Vers une nouvelle droite
« Depuis la Libération, les « droites » de notre pays sodomisent les mouches. Cela tient au malaise évident qu'éprouve depuis trente ans l'opinion publique devant les idées et les hommes qui ont flirté avec l'occupant nazi.
« Pour éviter d'utiliser à tort et à travers le mot droite, il faut distinguer de son contenu parlementaire l'acception idéologique pluraliste.
« Dès septembre 1789, Mirabeau parle justement de « géographie » de l'Assemblée. Car pour faciliter le décompte des voix, on sépare la Constituante en deux groupes : droit de veto absolu pour le roi, à droite du président ; régime constitutionnel à gauche. Depuis, les stratégies politiques et la perversion du sens des mots ont considérablement modifié l'idée première. D'où la confusion qui, dans l'esprit des Français, s'est peu à peu établie.
« La gauche parlementaire a péremptoirement relégué la droite idéologique (non représentée au Palais Bourbon) au zoo des animaux tristes ou au grenier des bizarreries. Opération habile qui a eu pour effet de jeter le discrédit sur tous les groupes politiques, des radicaux traditionnels aux démocrates sociaux.
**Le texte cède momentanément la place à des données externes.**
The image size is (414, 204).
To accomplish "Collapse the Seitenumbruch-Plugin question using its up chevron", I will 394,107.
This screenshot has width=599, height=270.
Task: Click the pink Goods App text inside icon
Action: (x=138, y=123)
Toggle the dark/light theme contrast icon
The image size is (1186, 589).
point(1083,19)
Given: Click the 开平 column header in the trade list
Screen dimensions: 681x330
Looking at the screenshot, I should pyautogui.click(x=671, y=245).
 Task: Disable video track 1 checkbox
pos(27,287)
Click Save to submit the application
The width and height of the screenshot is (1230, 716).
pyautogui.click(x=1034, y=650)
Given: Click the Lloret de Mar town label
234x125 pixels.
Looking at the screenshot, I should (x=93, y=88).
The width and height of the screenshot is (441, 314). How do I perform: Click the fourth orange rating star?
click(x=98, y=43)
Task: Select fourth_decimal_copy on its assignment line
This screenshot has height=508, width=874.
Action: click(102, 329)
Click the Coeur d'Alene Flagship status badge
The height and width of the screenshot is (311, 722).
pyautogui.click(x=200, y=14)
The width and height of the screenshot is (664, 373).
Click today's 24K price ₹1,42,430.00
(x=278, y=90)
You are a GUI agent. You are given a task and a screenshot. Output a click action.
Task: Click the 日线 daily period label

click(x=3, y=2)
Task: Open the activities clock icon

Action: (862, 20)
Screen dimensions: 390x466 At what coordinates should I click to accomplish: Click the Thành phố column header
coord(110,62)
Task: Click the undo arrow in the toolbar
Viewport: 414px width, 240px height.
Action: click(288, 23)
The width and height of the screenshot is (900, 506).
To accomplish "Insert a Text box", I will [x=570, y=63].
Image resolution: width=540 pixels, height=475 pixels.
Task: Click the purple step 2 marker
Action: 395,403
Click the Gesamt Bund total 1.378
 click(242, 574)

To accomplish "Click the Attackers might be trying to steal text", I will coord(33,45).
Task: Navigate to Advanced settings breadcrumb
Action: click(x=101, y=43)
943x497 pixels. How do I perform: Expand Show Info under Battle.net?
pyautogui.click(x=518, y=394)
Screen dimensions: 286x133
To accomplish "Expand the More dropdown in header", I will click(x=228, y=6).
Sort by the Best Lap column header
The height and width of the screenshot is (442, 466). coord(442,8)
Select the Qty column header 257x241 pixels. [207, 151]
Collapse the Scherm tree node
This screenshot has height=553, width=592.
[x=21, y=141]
Ainsi, un nouvel équilibre parlementaire a été recomposé pour la bonne image de marque de l'union de la gauche.
« Parler de droite en 1975, c'est entendre abusivement centre conservateur défendant les intérêts d'une caste de possédants, le capitalisme privé, l'injustice pour l'ordre moral, le nationalisme, les institutions conservatrices, etc.
« Et pourtant, il existe dans ce pays une droite idéologique qui n'a pas attendu Karl Marx pour condamner l'exploitation de l'homme par le bourgeois, pour adopter une attitude non conformiste que pourrait souvent lui envier l'ultra-gauchisme.
« Est vraiment de droite à notre époque celui qui refuse le sens de l'Histoire, qui n'admet pas la démocratie indirecte, la république bâtie sur les cadavres de centaines de milliers de Français ; qui nie en bloc les lois républicaines, la Constitution, les institutions bricolées par les petits-enfants de Robespierre et rejette en fait le dieu-peuple.
« Ses professions de foi balaient d'un coup tous les tenants des ordres nouveaux, les nationaux socialistes, les fascistes de guinguette, tous ces jocrisses bigarrés et inconsistants, récupérés à la première occasion par le monde de l'argent. Chacun sait que l'ordre ne sert qu'à pérenniser les fortunes, et par là même les injustices.
« Est vraiment de droite celui qui place l'homme dans son unicité originale, même s'il doit pour ce faire refuser le groupe. Celui, enfin, qui admet le droit à la différence.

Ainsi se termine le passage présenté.